Clients of color tend to prematurely terminate counseling and therapy at a rate much higher than their White counterparts. We submit that racial microaggressions may lie at the core of the problem. For example, one study found that more than half of racial‐ and ethnic‐minority clients at a college counseling center reported experiencing a microaggression from their therapist (Owen, Tao, Imel, Wampold, & Rodolfa, 2014), and other studies report between 43% and 81% of clients experiencing at least one microaggression in therapy (Hook et al., 2016; Owen et al., 2012, 2015). The most commonly experienced microaggressions involved therapists’ subtle expression of cultural stereotypes and avoidance of or minimization of cultural issues (Hook et al., 2016). A similar study of LGBTQ clients revealed, “clients were left feeling doubtful about the effectiveness of therapy, the therapists’ abilities, and the therapists’ investment in the therapeutic process when therapists minimized their sexual reality” (Shelton & Delgado‐Romero, 2011, p. 217).

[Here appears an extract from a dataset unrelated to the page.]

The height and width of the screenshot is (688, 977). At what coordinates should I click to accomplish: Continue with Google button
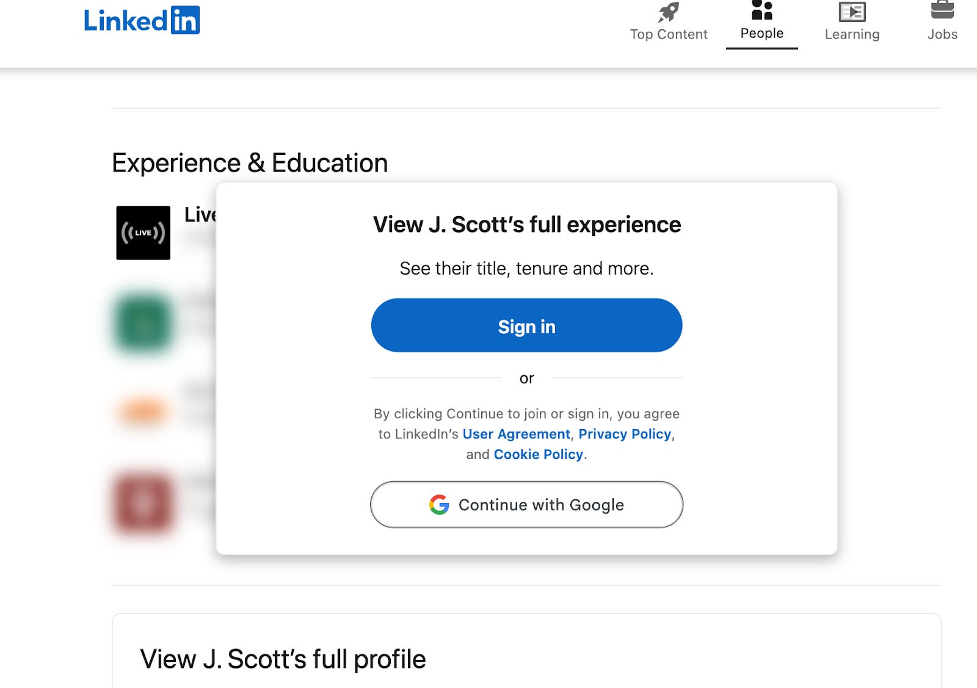[x=526, y=504]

There is growing evidence to suggest that racial, gender, and sexual orientation microaggressions have a detrimental effect on the therapeutic alliance for clients of color (Owen et al., 2014), women (Owen, Tao, & Rodolfa, 2010), and LGBTQ individuals (Shelton & Delgado‐Romero, 2011, 2013). Specifically, “microaggressions can be thought of as a special case of ruptures in therapy, wherein experiences of discrimination and oppression from the larger society are recapitulated, which places the therapeutic relationship under duress and strain” (Owen et al., 2014, p. 287). Qualitative work with LGBTQ clients supports this finding, where the therapeutic alliance has been diminished by the presence of sexual orientation microaggressions: “affective consequences of sexual orientation microaggressions included clients feeling uncomfortable, confused, powerless, invisible, rejected, and forced or manipulated to comply with treatment” (Shelton & Delgado‐Romero, 2013, p. 66).

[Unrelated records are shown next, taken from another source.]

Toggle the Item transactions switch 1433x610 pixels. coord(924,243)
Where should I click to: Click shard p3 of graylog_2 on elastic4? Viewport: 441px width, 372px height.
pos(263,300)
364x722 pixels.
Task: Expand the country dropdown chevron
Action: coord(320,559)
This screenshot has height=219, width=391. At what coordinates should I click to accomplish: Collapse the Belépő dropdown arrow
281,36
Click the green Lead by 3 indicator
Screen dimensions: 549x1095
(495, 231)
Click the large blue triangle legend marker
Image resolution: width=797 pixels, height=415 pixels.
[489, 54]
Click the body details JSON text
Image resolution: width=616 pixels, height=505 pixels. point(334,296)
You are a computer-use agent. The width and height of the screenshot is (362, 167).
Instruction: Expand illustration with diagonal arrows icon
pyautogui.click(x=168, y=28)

One study found that microaggressions that went unaddressed by therapists were associated with a weaker working alliance compared to situations with (a) no microaggression or (b) a resolved microaggression (Owen et al., 2015). Although studies on microaggressions in therapy suggest that they are frequent and harmful, evidence also shows that when microaggressions are acknowledged and addressed, the therapeutic alliance can be restored with positive clinical outcomes (Owen et al., 2014; Owen, Tao, & Drinane, 2019). Therefore, it is paramount that helping professionals examine their own biases and beliefs and remain aware of how they may unintentionally communicate these when working with clients who are culturally diverse.
Although therapy provides an ideal opportunity for exploring microaggressions both within the therapeutic dyad and in presenting concerns, many therapists are unsure how to approach such conversations. The multicultural orientation (MCO) framework (Owen, 2013) can be used to help therapists engage in a discourse on race, culture, racism, and microaggressions. This framework includes three pillars: (a) cultural humility, (b) cultural opportunities, and (c) cultural comfort. These pillars involve therapists being (a) aware of their own cultural values and those of others, (b) curious about others’ cultural identities and values, and (c) at ease and comfortable with discussions that involve race, racism, and culture. Studies suggest that these variables are associated with more positive therapeutic outcomes. Specifically, counselors who score higher on cultural humility (a) are less likely to microaggress and (b) have more positive therapy outcomes (Hook et al., 2016; Owen et al., 2014, 2017). Table 4.2 provides several more therapy‐specific examples of microaggressions, using the same organizing themes presented in Table 4.1. We ask that you study these themes and ask if you have ever engaged in these or similar actions. If so, how can you prevent your own personal microaggressions from impairing the therapy process?